Boys club centre of sordid tale

The Wolf of Wall Street . Directed by Martin Scorsese. Starring Leonardo DiCaprio and Jonah Hill.

The Wolf of Wall Street. Directed by Martin Scorsese. Starring Leonardo DiCaprio and Jonah Hill.

Rating: 8 (out of 10)

It's like Goodfellas without the redemption, Raging Bull without the pathos: Martin Scorsese's three-hour bacchanal The Wolf of Wall Street (an apropo WOWS for short) is poised to be a hit with those folks south of the border driving around with "I miss Reagan" bumper stickers, and yet another cause for outrage among Occupy Wall Streeters.

Leonardo DiCaprio has never been better than in this real-life sordid tale of Jordan Belfort, newbie stock broker who quickly rises to the top of the dung heap, partaking of all the hookers, cocaine, Quaaludes, orgies and morality black holes that accompany such a position.

(And yes that is DiCaprio's naked bod that you see humping, drugging, and finding new uses for candles; no body-doubles here.) Jordan doesn't get there by himself: Mark Hanna is one mentor (Matthew McConaughey, stealing the show with one lunch scene), giving Jordan a version of Gordon Gecko's "greed is good" speech and schooling him on the smoke-andmirrors business of the market. Donnie Azoff (Jonah Hill, great) is his equally debauched right-hand man. Watching Donnie and Jordan debate the safety concerns of dwarf-tossing in the office is one of the film's better moments.
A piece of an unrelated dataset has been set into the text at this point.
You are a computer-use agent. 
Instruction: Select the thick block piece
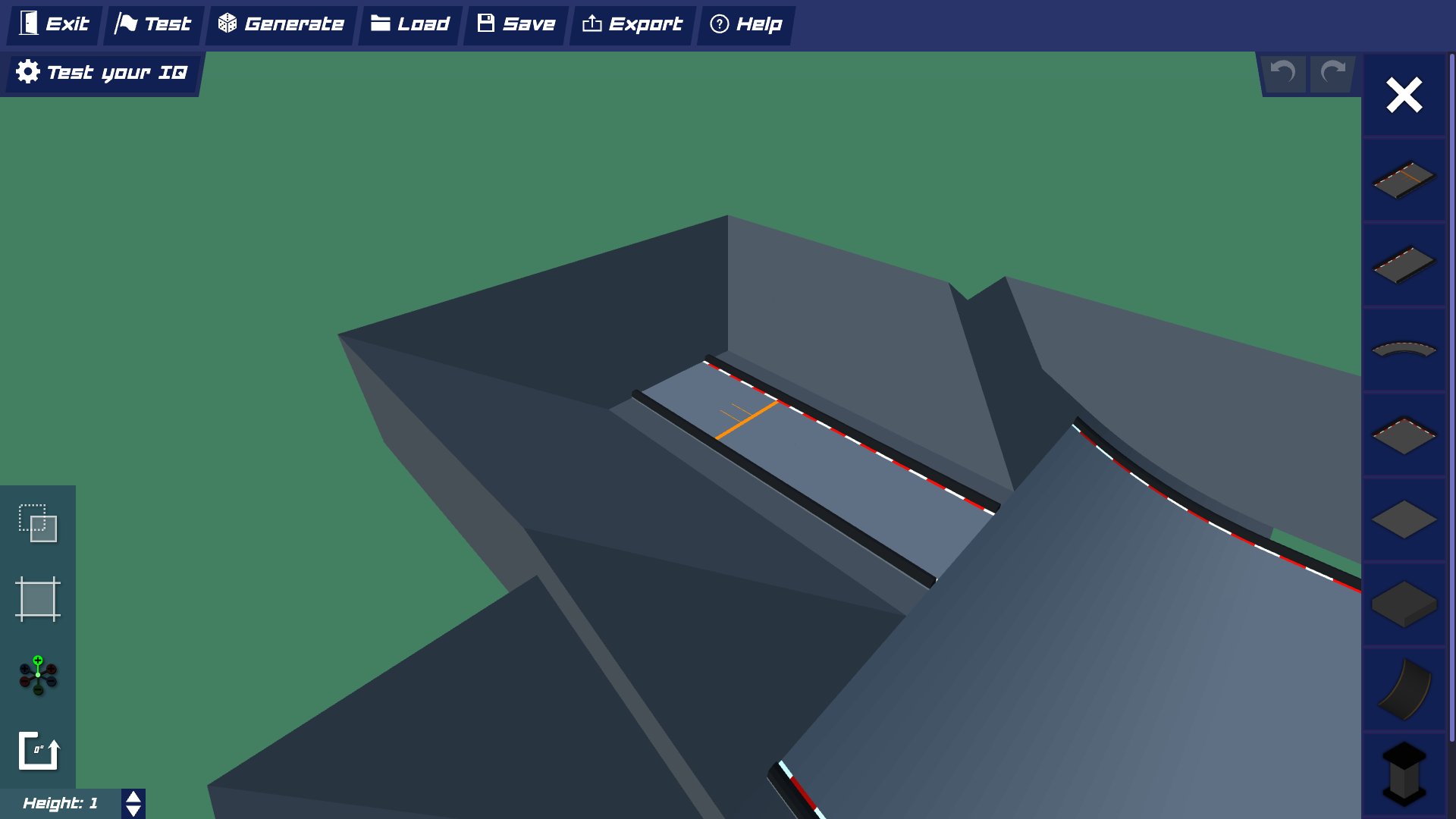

This is a boys' club to the nth degree, so you shouldn't be shocked by the misogynist treatment of women here, who are more or less on par with the chimp Jordan parades around. Great performances by Kristin Milioti as Jordan's first wife and by Aussie actress Margot Robbie (About Time) as his inevitable, follow-up trophy wife.

It's only a matter of time before those dogged feds come calling (Kyle Chandler, playing to type again).
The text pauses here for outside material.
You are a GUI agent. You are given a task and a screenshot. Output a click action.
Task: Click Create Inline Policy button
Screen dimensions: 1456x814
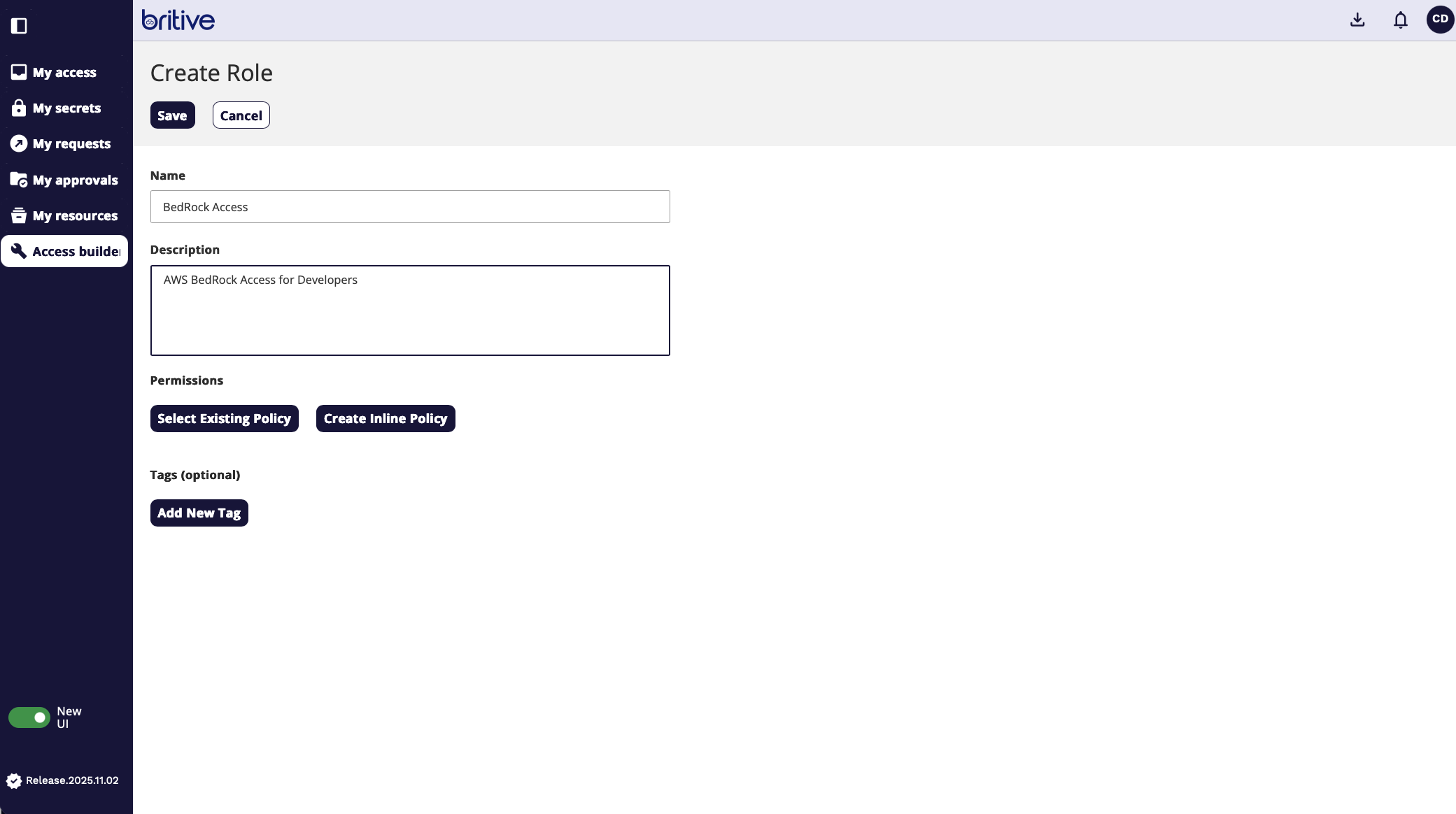tap(385, 418)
Jordan's answer is to throw drinks and money their way. The game all comes crashing down, but we don't feel sorry for any of the players.

Based on Belfort's 2007 memoir and a screenplay by Terrence Winters, who knows a thing or two about excess, having written for both Boardwalk Empire and The Sopranos. Don't hold your breath waiting for a point; the film is the antithesis of a cautionary tale. Belfort spent less than two years in prison for bilking investors out of millions in bogus stocks; he then went on to be a massively popular motivational speaker. (His fee range is listed with a coy "please enquire" on the Keppler Speakers website.) And so WOWS really only exists to feed our fascination with the megarich, three hours of shock-and-awe excess. The film features some virtuoso performances, no doubt, and it's certainly Scorsese's best film since The Departed. But be warned: it may take you longer than three hours to get the stench off.